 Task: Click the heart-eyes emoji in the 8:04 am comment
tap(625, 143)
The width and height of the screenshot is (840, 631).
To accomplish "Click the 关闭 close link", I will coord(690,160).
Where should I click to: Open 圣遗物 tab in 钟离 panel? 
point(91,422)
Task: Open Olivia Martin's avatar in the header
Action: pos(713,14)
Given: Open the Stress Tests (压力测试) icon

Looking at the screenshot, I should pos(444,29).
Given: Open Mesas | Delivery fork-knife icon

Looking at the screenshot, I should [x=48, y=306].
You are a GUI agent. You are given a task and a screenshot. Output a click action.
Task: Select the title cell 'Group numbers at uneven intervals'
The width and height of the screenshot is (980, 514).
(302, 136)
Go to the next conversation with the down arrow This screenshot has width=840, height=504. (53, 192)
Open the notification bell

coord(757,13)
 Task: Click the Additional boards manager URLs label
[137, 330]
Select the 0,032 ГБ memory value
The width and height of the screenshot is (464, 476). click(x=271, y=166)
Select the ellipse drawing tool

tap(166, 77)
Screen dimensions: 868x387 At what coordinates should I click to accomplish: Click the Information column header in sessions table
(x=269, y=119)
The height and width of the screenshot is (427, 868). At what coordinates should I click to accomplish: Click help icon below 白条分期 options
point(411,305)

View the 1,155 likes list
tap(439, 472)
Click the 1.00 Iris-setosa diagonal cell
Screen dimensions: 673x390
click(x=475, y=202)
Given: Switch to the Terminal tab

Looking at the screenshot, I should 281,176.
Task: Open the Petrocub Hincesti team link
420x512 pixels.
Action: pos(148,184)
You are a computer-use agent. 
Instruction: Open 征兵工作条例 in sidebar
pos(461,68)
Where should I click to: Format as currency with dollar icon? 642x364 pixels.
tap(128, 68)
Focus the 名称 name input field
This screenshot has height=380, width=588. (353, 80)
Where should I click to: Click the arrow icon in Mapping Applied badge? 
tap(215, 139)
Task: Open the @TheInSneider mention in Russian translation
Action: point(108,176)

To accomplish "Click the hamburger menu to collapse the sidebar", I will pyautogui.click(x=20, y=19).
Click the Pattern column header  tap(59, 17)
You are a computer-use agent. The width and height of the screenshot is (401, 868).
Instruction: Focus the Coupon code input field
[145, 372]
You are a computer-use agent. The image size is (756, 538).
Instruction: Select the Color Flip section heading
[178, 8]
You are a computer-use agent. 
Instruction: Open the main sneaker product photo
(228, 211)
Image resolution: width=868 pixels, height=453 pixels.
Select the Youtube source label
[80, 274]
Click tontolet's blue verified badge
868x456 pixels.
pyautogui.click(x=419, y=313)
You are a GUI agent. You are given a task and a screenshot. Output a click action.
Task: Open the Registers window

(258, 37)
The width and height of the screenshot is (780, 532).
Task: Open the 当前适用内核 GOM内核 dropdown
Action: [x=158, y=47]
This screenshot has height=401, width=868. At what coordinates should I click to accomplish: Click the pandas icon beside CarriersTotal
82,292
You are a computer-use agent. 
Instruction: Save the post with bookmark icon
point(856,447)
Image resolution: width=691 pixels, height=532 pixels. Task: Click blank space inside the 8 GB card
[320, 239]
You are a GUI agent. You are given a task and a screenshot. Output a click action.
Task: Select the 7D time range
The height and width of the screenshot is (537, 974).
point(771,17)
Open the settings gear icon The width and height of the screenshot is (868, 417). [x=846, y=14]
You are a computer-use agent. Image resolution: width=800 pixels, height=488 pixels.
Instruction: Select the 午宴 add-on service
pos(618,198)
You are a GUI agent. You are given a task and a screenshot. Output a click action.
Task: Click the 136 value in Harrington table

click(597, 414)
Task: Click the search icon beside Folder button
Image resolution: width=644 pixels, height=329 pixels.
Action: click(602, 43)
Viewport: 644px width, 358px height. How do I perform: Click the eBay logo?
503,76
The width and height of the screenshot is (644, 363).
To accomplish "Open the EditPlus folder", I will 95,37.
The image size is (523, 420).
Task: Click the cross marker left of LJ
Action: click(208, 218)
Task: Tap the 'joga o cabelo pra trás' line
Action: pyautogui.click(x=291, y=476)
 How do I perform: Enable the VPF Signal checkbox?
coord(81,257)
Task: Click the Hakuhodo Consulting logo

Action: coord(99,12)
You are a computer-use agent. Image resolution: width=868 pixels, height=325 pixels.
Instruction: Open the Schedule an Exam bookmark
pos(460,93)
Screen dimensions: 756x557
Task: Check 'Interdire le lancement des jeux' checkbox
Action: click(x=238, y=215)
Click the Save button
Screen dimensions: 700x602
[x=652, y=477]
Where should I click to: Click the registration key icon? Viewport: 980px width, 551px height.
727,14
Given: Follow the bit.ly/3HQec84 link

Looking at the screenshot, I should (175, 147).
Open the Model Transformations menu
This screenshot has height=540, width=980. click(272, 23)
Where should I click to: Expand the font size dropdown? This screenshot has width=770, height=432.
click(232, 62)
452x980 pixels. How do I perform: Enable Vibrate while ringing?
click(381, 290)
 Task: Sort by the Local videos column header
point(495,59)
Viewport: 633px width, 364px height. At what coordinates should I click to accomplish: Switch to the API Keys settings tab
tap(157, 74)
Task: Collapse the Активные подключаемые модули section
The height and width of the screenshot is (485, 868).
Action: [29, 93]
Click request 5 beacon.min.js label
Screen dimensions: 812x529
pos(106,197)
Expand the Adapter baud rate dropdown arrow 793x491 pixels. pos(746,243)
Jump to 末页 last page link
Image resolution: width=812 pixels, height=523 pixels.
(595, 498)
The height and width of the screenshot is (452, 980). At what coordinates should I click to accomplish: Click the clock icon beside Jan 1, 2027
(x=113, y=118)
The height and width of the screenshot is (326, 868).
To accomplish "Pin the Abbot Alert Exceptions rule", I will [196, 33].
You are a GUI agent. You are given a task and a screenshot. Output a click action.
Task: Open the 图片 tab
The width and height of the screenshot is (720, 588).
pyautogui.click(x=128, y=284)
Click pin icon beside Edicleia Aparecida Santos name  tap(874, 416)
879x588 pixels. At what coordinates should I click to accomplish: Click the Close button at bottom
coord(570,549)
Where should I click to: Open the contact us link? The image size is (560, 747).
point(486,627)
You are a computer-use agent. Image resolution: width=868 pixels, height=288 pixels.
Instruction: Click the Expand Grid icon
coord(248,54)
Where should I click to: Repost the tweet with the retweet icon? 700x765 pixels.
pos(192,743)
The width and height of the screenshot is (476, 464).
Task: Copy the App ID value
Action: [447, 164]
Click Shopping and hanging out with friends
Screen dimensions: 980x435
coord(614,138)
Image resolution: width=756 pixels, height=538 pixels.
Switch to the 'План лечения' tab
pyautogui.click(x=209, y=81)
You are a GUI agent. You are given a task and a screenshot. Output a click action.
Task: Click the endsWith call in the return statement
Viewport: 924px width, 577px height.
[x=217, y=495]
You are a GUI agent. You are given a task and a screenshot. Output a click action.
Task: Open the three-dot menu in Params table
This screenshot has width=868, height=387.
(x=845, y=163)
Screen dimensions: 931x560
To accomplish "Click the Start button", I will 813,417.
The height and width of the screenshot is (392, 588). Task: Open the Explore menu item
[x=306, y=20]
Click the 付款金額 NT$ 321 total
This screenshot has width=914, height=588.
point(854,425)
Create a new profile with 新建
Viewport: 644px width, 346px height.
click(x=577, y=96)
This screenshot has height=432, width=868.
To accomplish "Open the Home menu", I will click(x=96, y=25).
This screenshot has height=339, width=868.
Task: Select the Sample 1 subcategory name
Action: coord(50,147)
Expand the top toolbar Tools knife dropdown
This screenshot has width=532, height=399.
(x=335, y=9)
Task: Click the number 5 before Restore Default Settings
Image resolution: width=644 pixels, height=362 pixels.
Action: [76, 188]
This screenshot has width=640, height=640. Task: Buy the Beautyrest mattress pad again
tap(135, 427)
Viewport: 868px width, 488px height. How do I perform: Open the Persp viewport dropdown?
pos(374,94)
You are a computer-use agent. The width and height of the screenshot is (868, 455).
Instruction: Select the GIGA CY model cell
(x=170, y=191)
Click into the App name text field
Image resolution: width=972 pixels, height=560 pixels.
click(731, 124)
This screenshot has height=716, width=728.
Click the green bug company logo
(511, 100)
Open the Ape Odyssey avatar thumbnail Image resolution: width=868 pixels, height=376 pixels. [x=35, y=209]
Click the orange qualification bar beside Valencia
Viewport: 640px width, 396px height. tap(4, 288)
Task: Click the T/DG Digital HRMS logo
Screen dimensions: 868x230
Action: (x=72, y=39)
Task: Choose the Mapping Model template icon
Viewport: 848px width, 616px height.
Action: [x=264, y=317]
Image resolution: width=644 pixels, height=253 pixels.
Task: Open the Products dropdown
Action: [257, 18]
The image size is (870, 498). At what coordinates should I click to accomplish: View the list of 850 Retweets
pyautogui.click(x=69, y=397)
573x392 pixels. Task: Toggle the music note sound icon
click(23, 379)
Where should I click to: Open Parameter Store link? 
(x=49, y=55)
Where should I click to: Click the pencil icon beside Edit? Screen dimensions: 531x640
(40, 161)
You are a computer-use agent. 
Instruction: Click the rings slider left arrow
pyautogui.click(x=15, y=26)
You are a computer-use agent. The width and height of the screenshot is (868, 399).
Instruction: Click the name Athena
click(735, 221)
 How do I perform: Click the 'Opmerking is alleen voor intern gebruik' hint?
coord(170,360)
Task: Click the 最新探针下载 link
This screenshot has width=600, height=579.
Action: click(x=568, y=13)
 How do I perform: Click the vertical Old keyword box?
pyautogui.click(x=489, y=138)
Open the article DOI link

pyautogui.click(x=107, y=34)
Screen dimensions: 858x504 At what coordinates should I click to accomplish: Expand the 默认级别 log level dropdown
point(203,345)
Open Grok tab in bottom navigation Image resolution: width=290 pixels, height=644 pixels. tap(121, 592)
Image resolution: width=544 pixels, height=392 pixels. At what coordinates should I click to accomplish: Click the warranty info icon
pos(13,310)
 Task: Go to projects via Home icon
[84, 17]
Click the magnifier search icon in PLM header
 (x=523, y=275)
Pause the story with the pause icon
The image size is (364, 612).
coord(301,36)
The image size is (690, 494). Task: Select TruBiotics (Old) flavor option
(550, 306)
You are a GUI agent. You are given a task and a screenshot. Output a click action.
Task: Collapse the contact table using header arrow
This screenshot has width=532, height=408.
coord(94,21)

● ● ● ● ●

◆ ABOUT THIS TASK: Set down precisely the lines above between the line holding "The height and width of the screenshot is (326, 868)." and the line holding "Click the 付款金額 NT$ 321 total", inclusive, and nothing beyond them.

◆ EXPECTED ANSWER:
The height and width of the screenshot is (326, 868).
To accomplish "Pin the Abbot Alert Exceptions rule", I will [196, 33].
You are a GUI agent. You are given a task and a screenshot. Output a click action.
Task: Open the 图片 tab
The width and height of the screenshot is (720, 588).
pyautogui.click(x=128, y=284)
Click pin icon beside Edicleia Aparecida Santos name  tap(874, 416)
879x588 pixels. At what coordinates should I click to accomplish: Click the Close button at bottom
coord(570,549)
Where should I click to: Open the contact us link? The image size is (560, 747).
point(486,627)
You are a computer-use agent. Image resolution: width=868 pixels, height=288 pixels.
Instruction: Click the Expand Grid icon
coord(248,54)
Where should I click to: Repost the tweet with the retweet icon? 700x765 pixels.
pos(192,743)
The width and height of the screenshot is (476, 464).
Task: Copy the App ID value
Action: [447, 164]
Click Shopping and hanging out with friends
Screen dimensions: 980x435
coord(614,138)
Image resolution: width=756 pixels, height=538 pixels.
Switch to the 'План лечения' tab
pyautogui.click(x=209, y=81)
You are a GUI agent. You are given a task and a screenshot. Output a click action.
Task: Click the endsWith call in the return statement
Viewport: 924px width, 577px height.
[x=217, y=495]
You are a GUI agent. You are given a task and a screenshot. Output a click action.
Task: Open the three-dot menu in Params table
This screenshot has width=868, height=387.
(x=845, y=163)
Screen dimensions: 931x560
To accomplish "Click the Start button", I will 813,417.
The height and width of the screenshot is (392, 588). Task: Open the Explore menu item
[x=306, y=20]
Click the 付款金額 NT$ 321 total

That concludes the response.